Recorded information:
▼
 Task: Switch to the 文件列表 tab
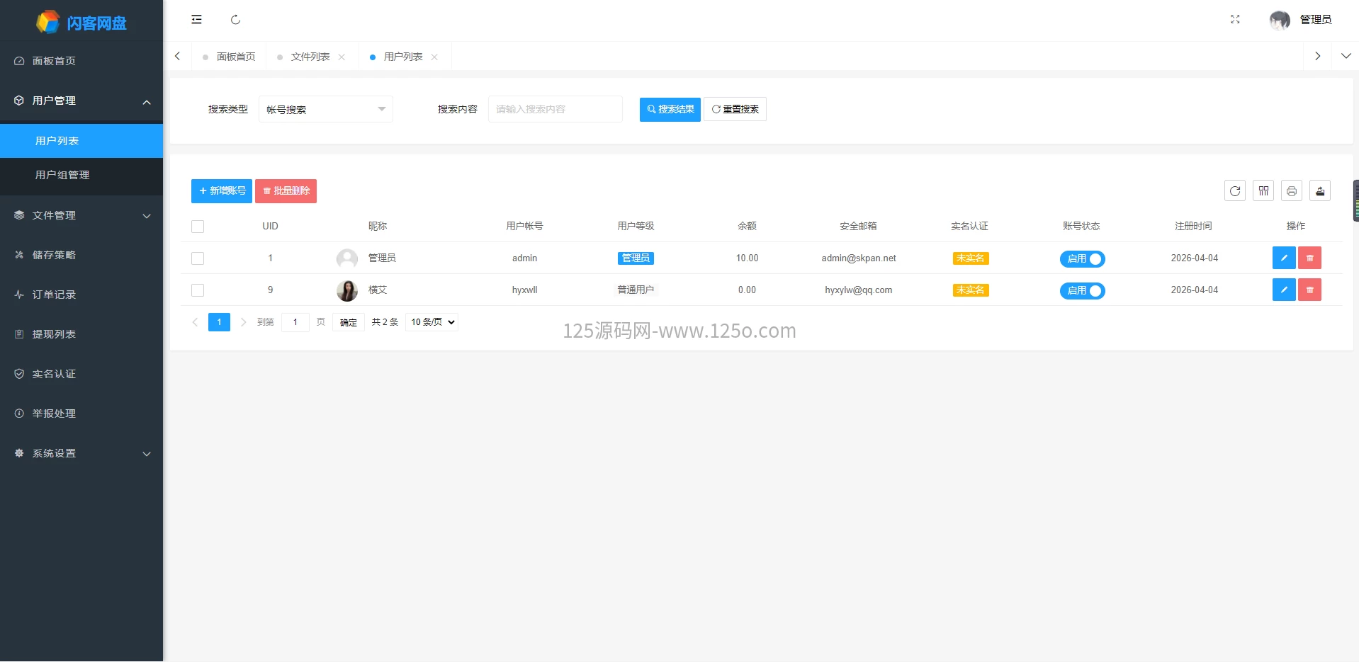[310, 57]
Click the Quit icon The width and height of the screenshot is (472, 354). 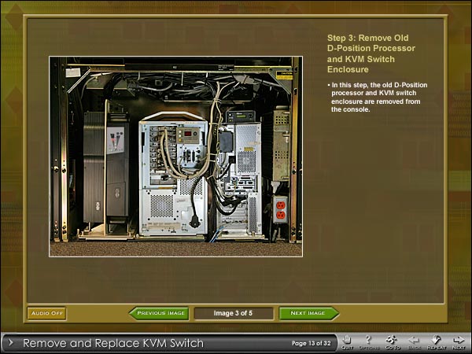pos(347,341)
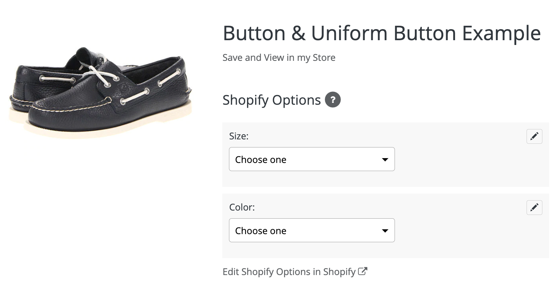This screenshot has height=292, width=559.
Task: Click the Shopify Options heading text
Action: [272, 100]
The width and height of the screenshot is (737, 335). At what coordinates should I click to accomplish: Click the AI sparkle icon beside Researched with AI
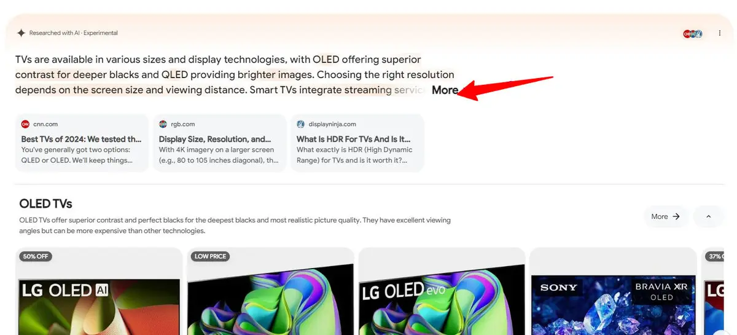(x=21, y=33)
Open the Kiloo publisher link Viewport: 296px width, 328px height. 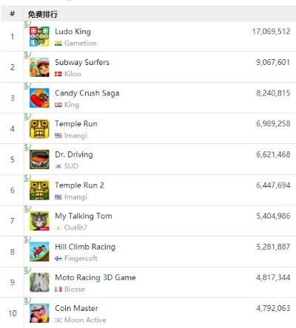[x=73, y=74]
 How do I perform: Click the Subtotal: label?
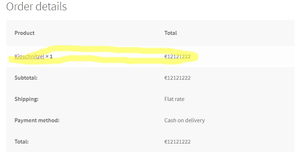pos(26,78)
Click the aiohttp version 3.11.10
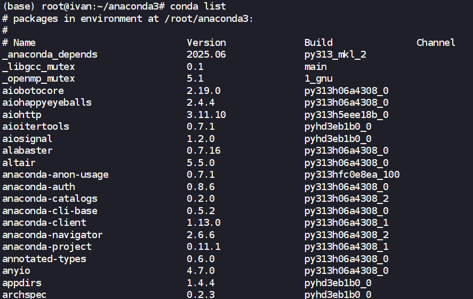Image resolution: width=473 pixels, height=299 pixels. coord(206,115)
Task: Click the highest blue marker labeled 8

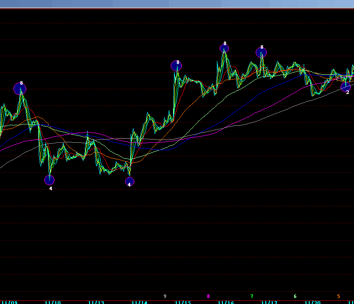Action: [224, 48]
▲
Aim of the task:
If the records contain pictures, skip them, and transcribe exactly every line from the one with "Click the aiohttp version 3.11.10" through the last line.

The answer:
Click the aiohttp version 3.11.10
Image resolution: width=473 pixels, height=299 pixels. coord(206,115)
Task: Click the highest blue marker labeled 8

Action: [224, 48]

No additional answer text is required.